Whenever a company sets out to develop a new product, the process can often begin with an engineering team huddled in seclusion, working out the design details. Once they’re done, it’s up to the marketing department to position the product and add sufficient sizzle so end users want to buy it.

Management consultant and author Harrison Owen came up with a radically different approach some years ago, one which he explains in his perennially well-read book: Open Space Technology: A User’s Guide. Owen’s Open Space method promises to greatly speed up product development cycles and also create products or applications that work well the first time. In the robotics industry, those products could scale from an advanced sensor to an integrated factory automation system with interchangeable modules.

As Owen explains it, the method couldn’t be more simple-and sensible. Corral all the stakeholders involved with a product’s development-from engineers to client-side end users. The resulting conclave could be virtual or occur in a real place. Owen likes to use a company’s own manufacturing space for his gatherings. Thus, when tasked some years back to assist Boeing engineers in designing new doors for passenger jets, Owen had everyone meet in a company production hanger.

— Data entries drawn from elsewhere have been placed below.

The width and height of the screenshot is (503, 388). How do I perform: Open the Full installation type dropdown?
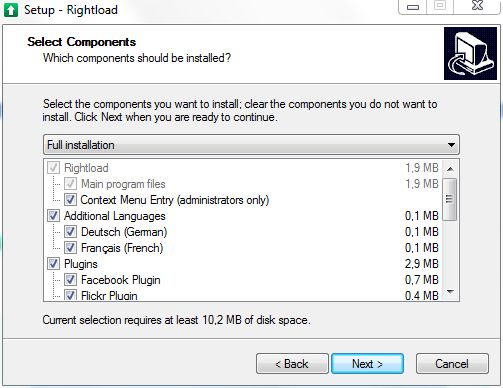point(251,145)
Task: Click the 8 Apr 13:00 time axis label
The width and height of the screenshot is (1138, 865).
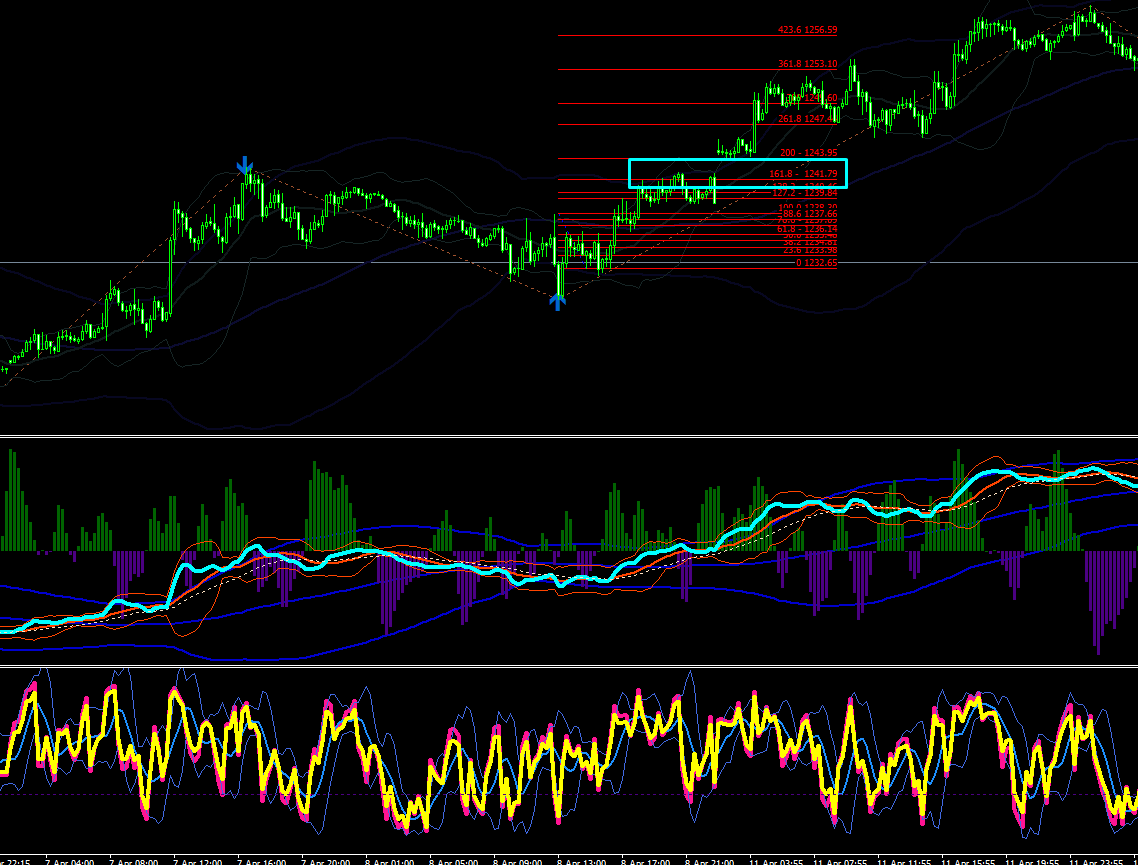Action: pos(582,861)
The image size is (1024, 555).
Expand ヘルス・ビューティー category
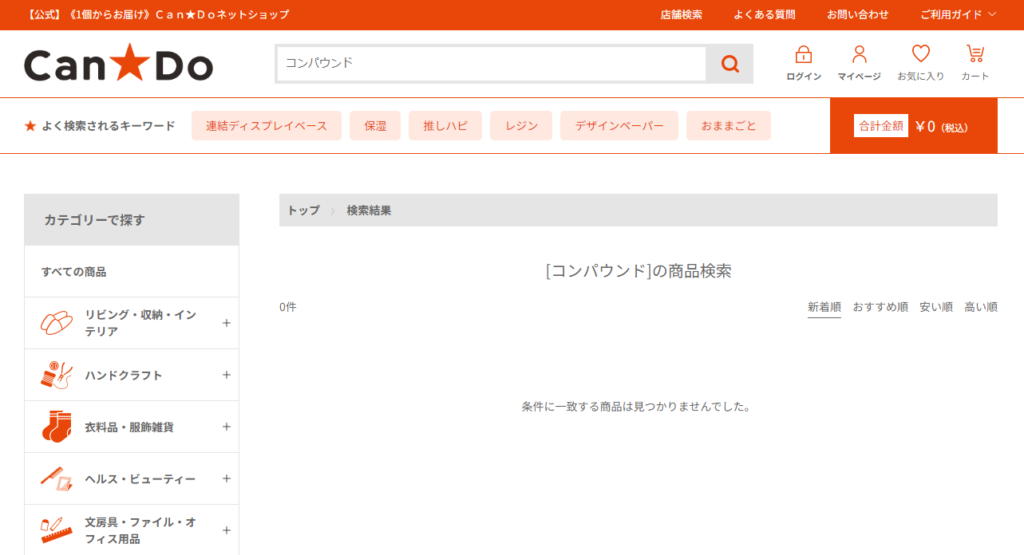click(x=226, y=479)
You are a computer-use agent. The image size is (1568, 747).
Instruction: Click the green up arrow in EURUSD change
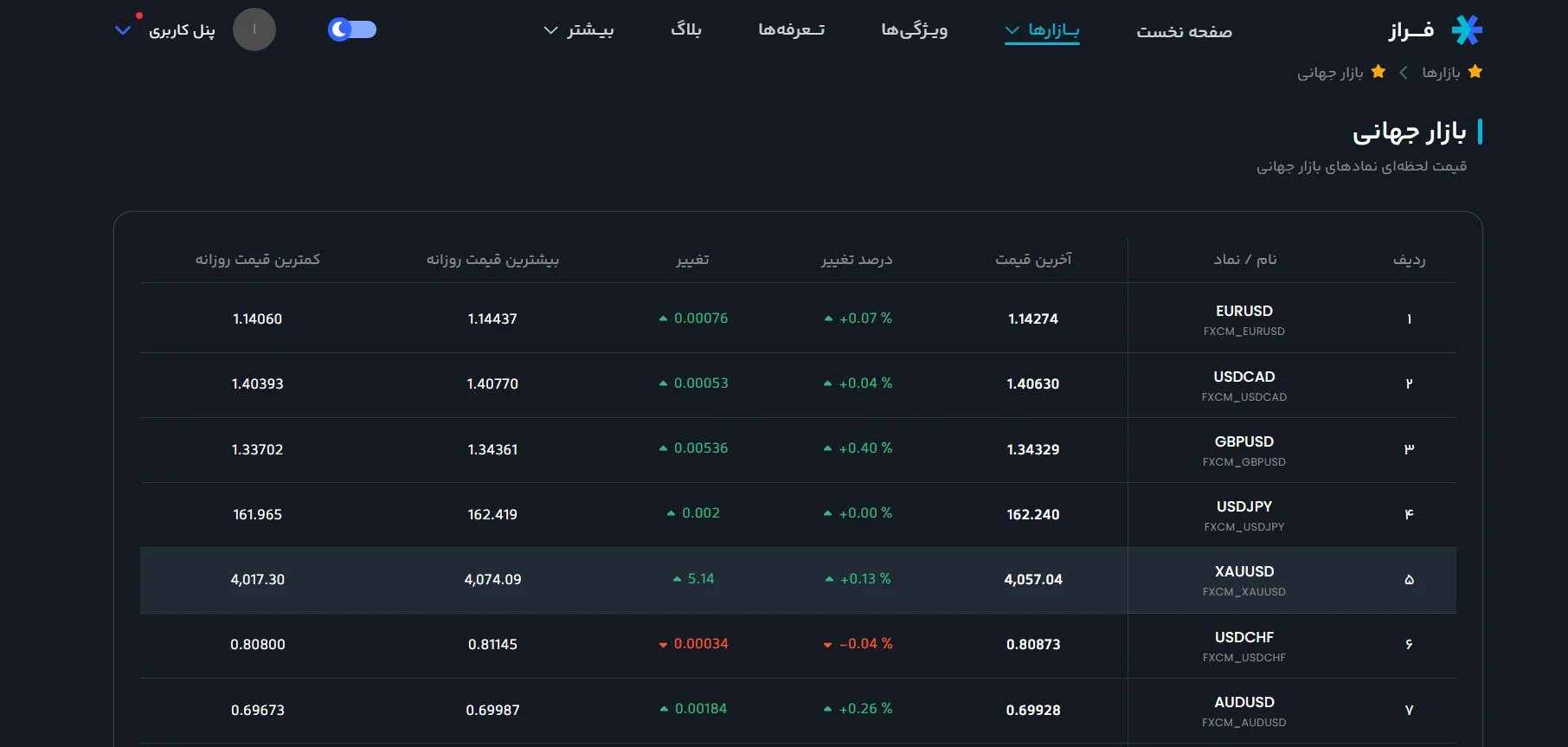pos(663,319)
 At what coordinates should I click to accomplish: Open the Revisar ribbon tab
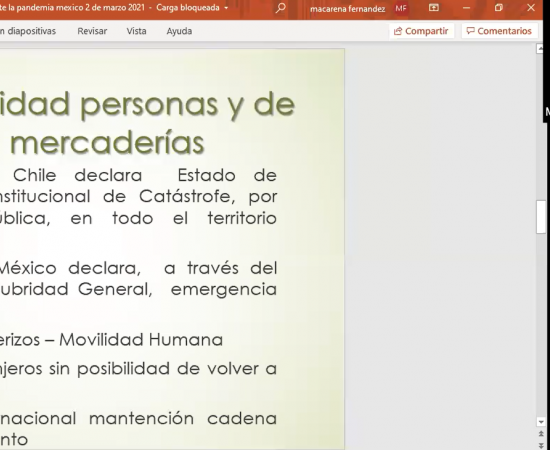92,31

Step two in Open Space is to spell out what has to get done. Specifically, a moderator helps define the challenge and next details the steps needed to accomplish the work. Picture a meeting held by an industrial robotics systems integrator, and you might see steps defined as sourcing components, identifying software integration issues, creating a schematic of the factory’s layout, and ensuring compliance with safety regulations while also ensuring efficiency. Having customers present at the meeting makes certain the product is tailored to their needs.

Each of these subtasks is assigned to a group or subset of those attending the meeting. The groups break away and plan, perhaps during an intensive two- or three-day process. When everyone reconvenes, the third step involves pulling together all of the individual groups’ plans.

If it sounds simple, it is. Owen’s book goes into further detail. Besides working for Boeing, he helped AT&T relocate its call center at the Utah Olympics when the company was told its previously chosen spot for the facility was no longer available.

Owen’s Open Space idea has today become a movement. Adherents gather on Web sites such as Open Space World. The movement is loosely aligned with the growing number of so-called democamps, popular among hardcore software developers in the Bay Area and Europe. And while Open Space events have mainly been used within the software industry, a city planning a new transportation system and one company looking to create new markets for its shoes have also given the method a try. As an alternative to the 19th century Edison Labs method of product development, roboticists should consider it as well.